But Jesus also loves us enough to allow us to say no. When we use our freedom of choice to say no, we are sending a message to God: “You know, God, your sacrifice sounds wonderful. But I don’t need it. I’m just fine on my own.” At that point, God leaves us alone just like we want. Even though it leads to nowhere good.

The beginning of Leviticus showed me the second major connection from the Old Testament to Jesus, but I first found Him in the story of Jacob’s son Joseph, which you can read here. He calls out to us from everywhere in Scripture. We just need to be willing to open the book, have the patience and humility to keep our hearts and minds open, and genuinely look for Him. For He is always there 🙂

Published by Luke Wickiser

Hi everybody! I'm passionate about many subjects, such as faith, history, politics, and sports. Stay tuned to Luke's Thoughts for updates on all these things!
○ ○ ○ ○ ○
Reproduce the faith blog excerpt verbatim from "Published by Luke" to "all these things!".

→ **DATASET CONTENT**:
○ ○ ○ ○ ○
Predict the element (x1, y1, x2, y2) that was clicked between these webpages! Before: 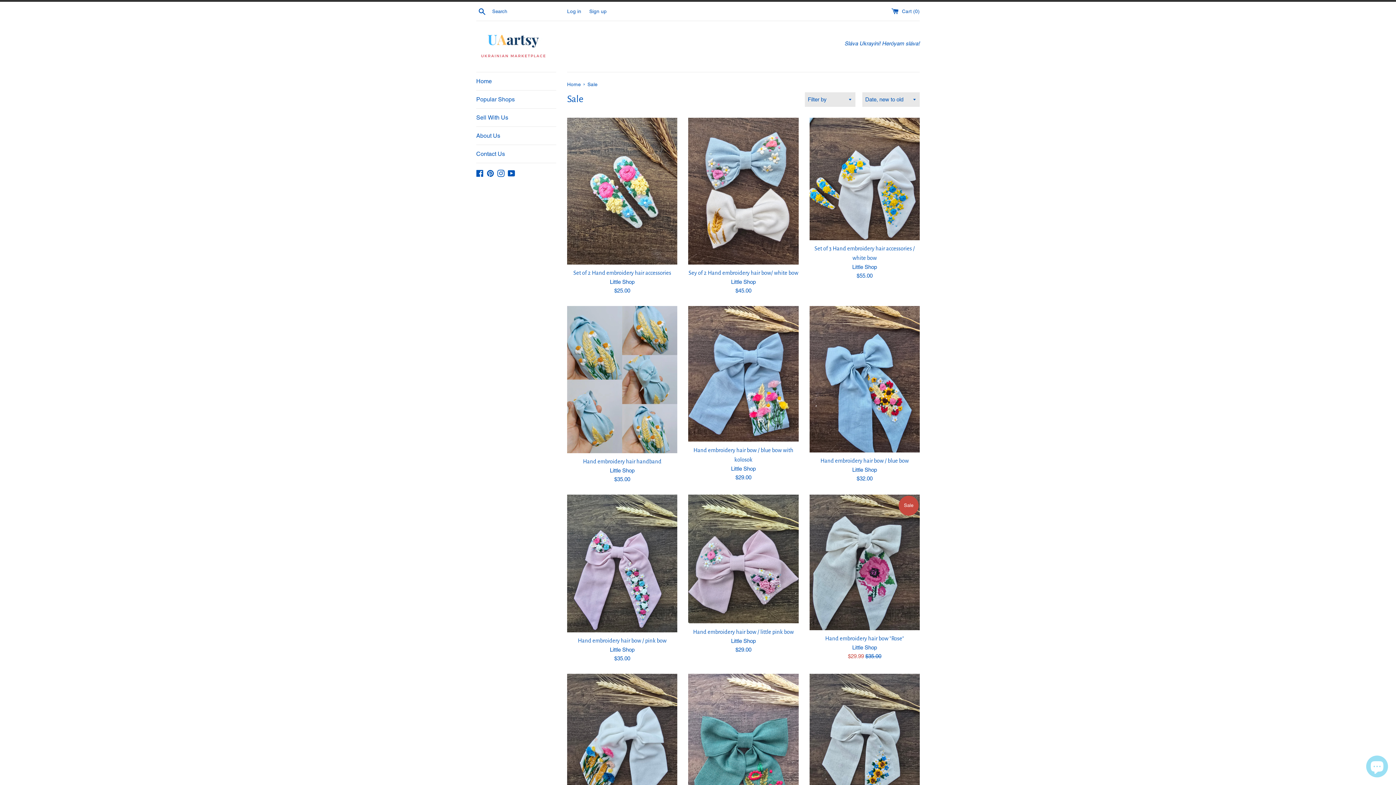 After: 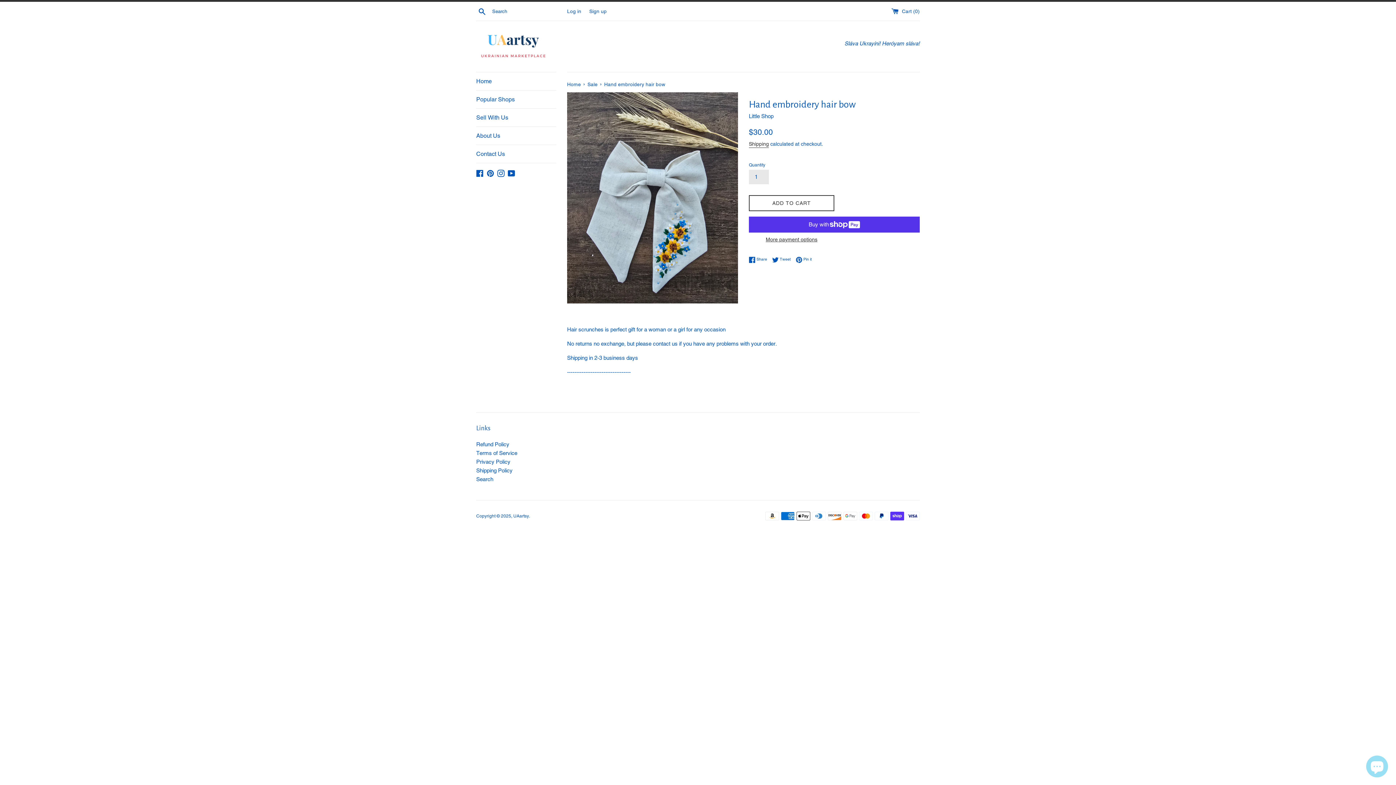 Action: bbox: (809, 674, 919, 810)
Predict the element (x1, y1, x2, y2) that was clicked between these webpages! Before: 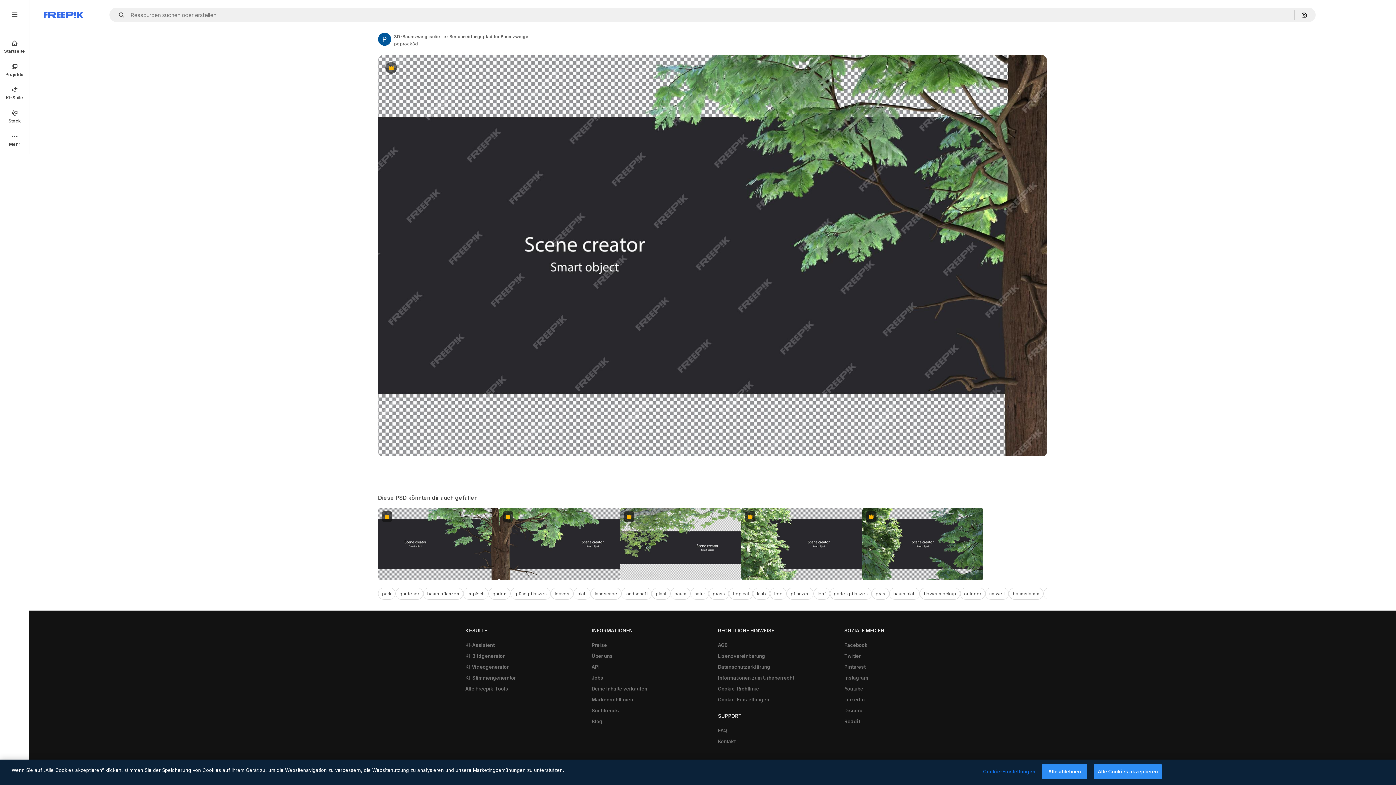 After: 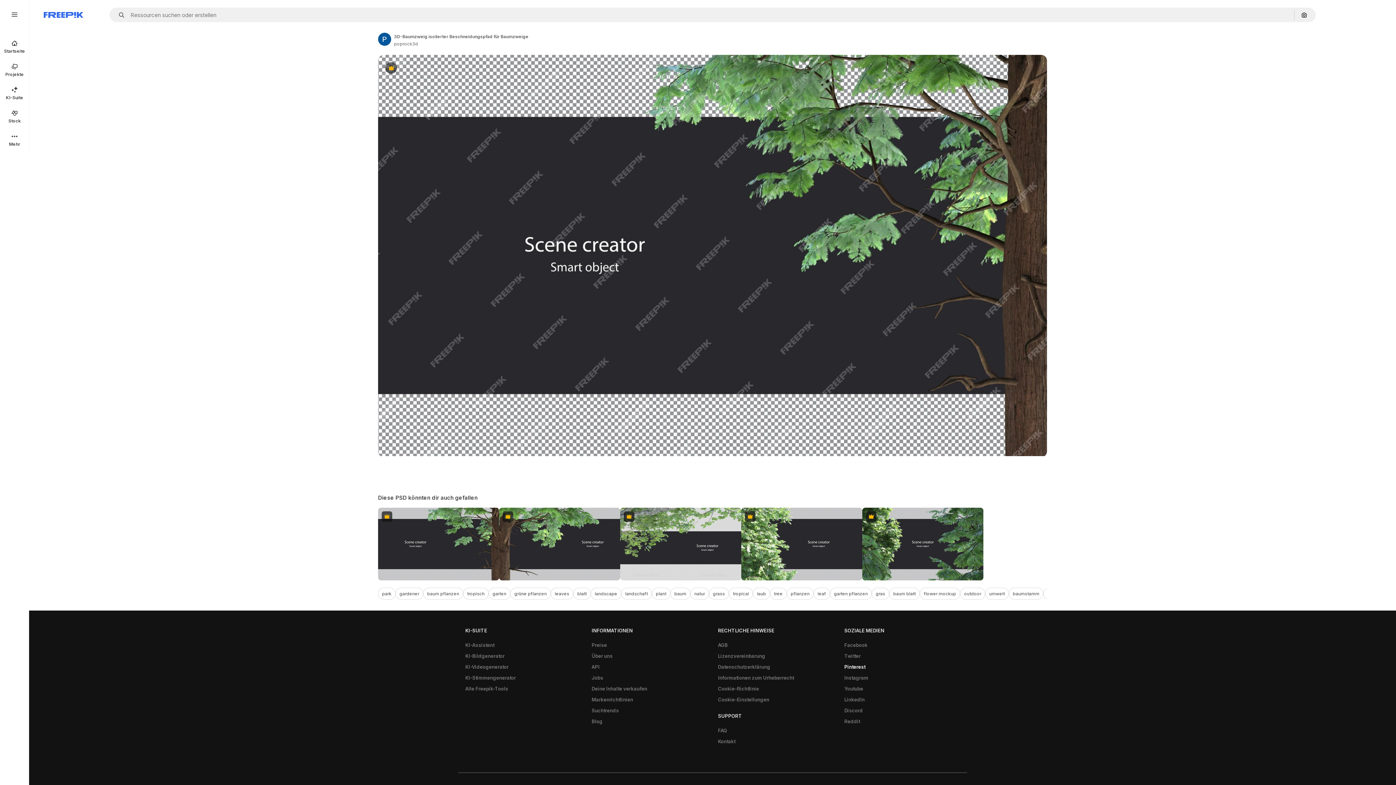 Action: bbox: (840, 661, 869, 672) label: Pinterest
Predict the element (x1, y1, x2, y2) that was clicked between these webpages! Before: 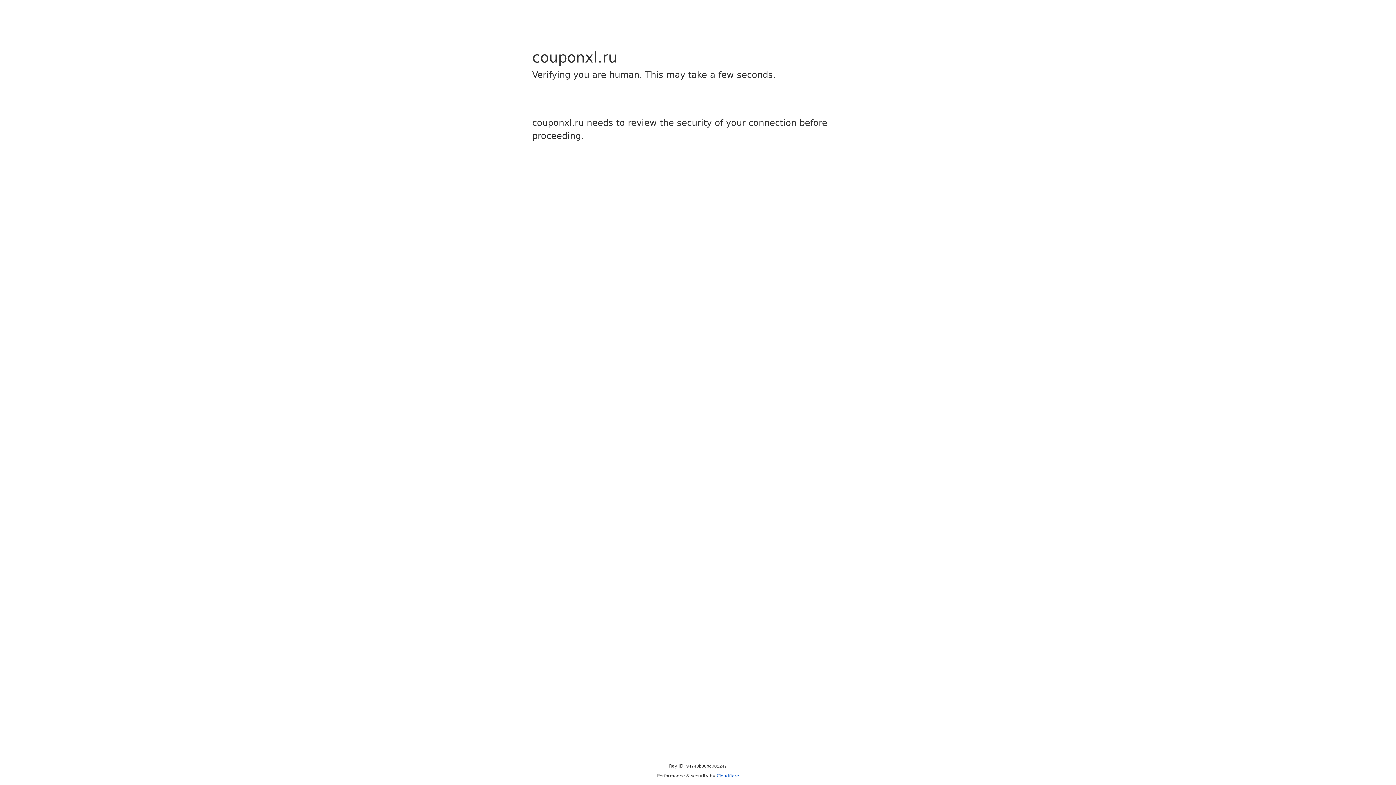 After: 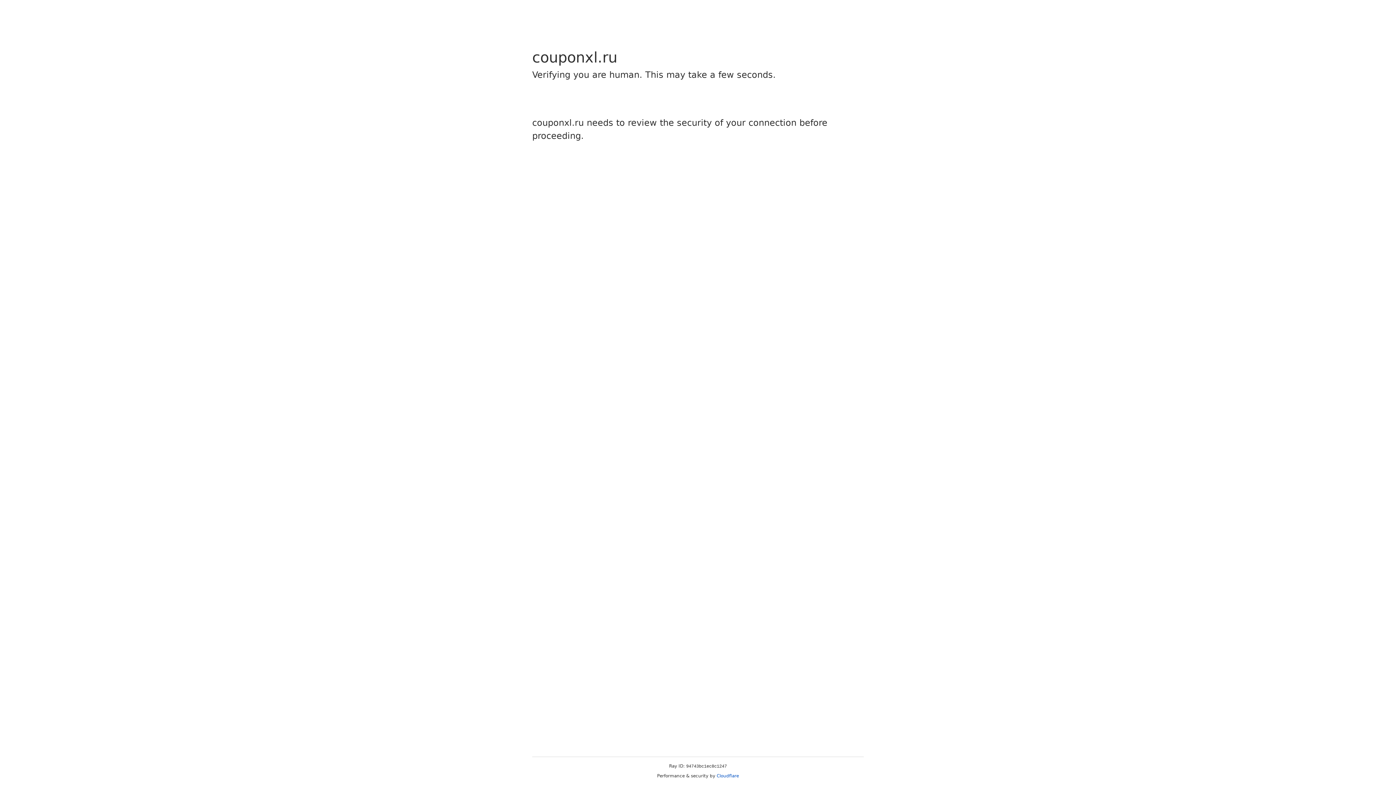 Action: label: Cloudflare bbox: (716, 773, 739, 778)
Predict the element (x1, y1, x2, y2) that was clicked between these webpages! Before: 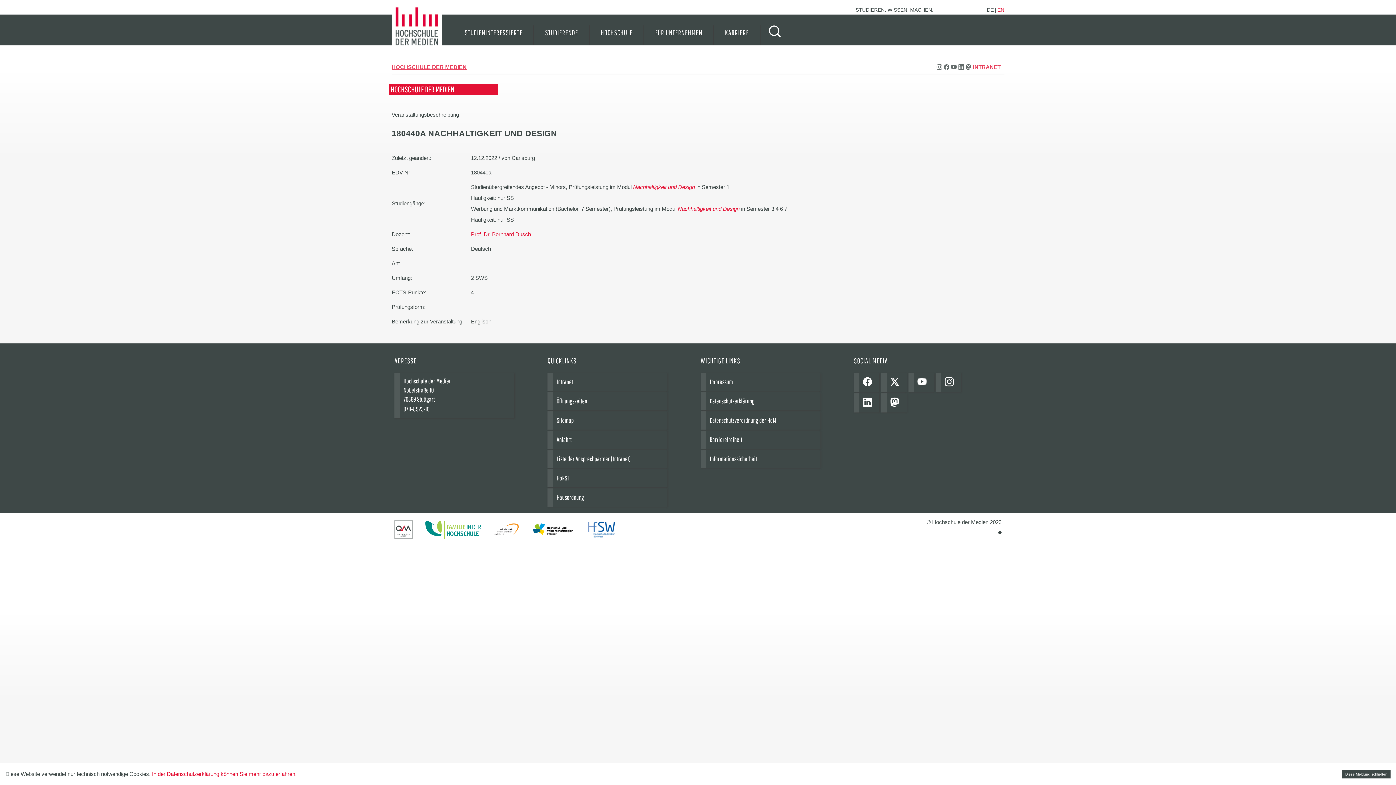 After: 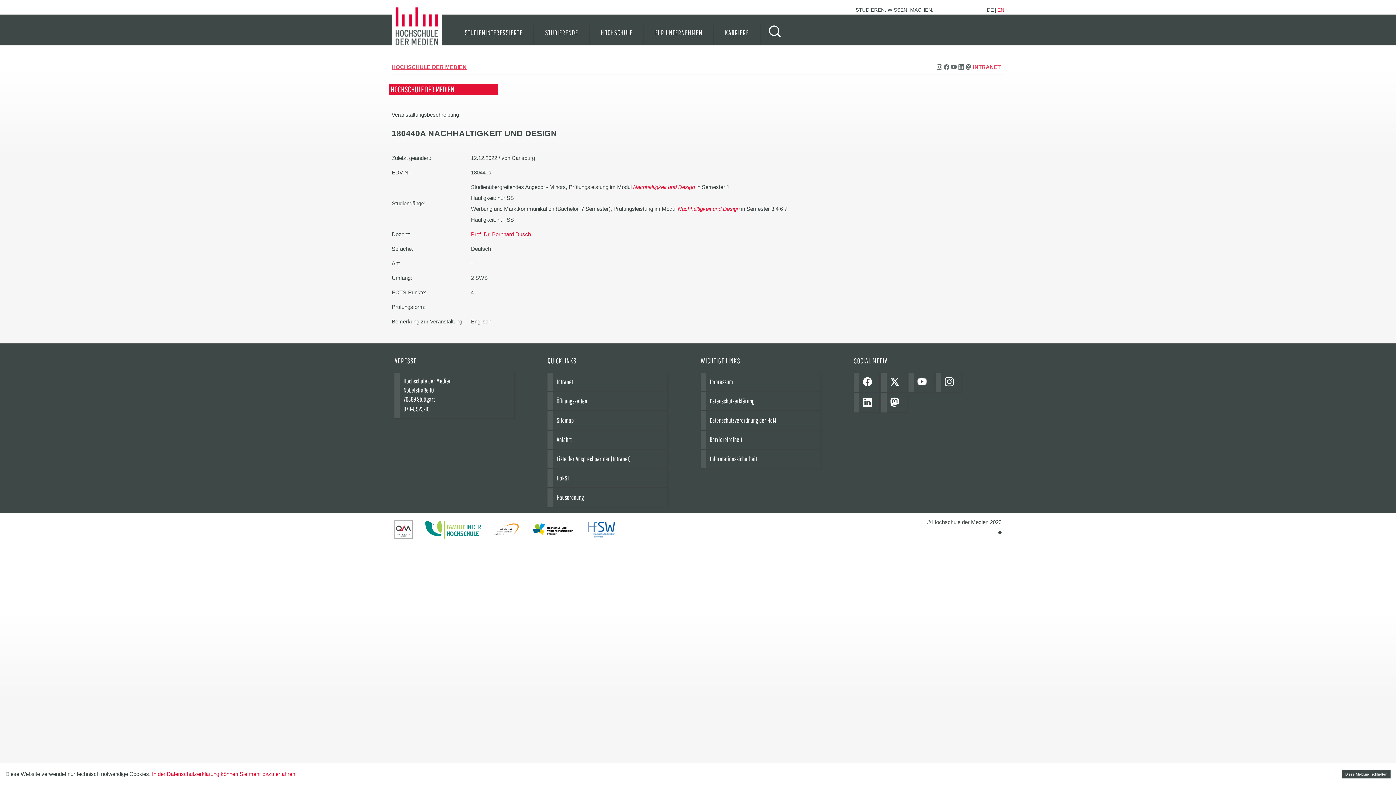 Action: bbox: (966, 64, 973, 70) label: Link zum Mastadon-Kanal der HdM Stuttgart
○ ○ ○ ○ ○
→ **EXPECTED ANSWER**:
Published by Luke Wickiser

Hi everybody! I'm passionate about many subjects, such as faith, history, politics, and sports. Stay tuned to Luke's Thoughts for updates on all these things!